PROBLEM TO WORK ON => Copy the lines below that contain "will".

DATA FOR PROCESSING =>
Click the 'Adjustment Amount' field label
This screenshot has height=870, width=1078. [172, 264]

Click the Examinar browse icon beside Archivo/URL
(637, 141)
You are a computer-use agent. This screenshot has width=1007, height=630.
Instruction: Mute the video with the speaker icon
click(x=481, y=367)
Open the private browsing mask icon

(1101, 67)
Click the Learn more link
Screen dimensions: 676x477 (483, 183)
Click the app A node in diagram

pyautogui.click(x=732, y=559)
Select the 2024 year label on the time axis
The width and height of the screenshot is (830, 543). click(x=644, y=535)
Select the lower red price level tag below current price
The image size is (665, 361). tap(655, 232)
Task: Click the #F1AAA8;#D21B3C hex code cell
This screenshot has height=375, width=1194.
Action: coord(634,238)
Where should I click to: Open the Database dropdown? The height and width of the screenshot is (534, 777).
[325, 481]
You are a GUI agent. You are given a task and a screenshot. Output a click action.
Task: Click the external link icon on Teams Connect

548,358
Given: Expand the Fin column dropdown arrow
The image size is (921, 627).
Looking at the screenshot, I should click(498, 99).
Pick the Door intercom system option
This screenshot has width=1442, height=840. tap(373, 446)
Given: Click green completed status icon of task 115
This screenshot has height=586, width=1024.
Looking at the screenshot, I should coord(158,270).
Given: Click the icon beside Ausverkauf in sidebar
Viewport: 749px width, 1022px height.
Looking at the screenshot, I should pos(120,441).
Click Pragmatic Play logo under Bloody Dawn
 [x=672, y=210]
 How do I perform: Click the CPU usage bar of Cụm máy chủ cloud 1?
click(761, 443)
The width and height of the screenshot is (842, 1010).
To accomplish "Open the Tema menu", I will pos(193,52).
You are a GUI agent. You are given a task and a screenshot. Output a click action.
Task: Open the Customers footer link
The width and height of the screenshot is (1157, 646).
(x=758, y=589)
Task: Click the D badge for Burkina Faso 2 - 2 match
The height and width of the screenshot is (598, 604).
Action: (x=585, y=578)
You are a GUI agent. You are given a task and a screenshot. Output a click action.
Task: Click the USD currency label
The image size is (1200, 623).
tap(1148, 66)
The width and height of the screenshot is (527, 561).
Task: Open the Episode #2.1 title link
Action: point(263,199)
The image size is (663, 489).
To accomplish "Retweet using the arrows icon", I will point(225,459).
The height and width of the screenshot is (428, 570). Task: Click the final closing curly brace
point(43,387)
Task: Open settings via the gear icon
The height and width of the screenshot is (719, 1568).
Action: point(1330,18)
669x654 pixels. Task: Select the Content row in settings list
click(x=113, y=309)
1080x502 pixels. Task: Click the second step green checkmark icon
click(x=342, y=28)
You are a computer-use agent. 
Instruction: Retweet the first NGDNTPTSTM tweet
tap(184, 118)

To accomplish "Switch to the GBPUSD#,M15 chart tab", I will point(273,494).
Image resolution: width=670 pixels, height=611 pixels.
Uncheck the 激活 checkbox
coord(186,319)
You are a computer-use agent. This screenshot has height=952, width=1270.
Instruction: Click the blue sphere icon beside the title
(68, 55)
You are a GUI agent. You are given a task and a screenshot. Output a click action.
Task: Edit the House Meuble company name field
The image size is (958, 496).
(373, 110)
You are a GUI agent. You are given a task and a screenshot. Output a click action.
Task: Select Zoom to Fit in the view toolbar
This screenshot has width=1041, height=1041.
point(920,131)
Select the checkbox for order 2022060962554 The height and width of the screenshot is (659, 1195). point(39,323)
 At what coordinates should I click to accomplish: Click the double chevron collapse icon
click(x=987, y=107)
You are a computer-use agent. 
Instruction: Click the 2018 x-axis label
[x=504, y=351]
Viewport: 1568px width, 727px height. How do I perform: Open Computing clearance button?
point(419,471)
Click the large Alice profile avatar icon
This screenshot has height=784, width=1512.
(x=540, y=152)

FINISHED EXERCISE =>
To accomplish "Open the Tema menu", I will pos(193,52).
To accomplish "Retweet using the arrows icon", I will point(225,459).
To accomplish "Switch to the GBPUSD#,M15 chart tab", I will point(273,494).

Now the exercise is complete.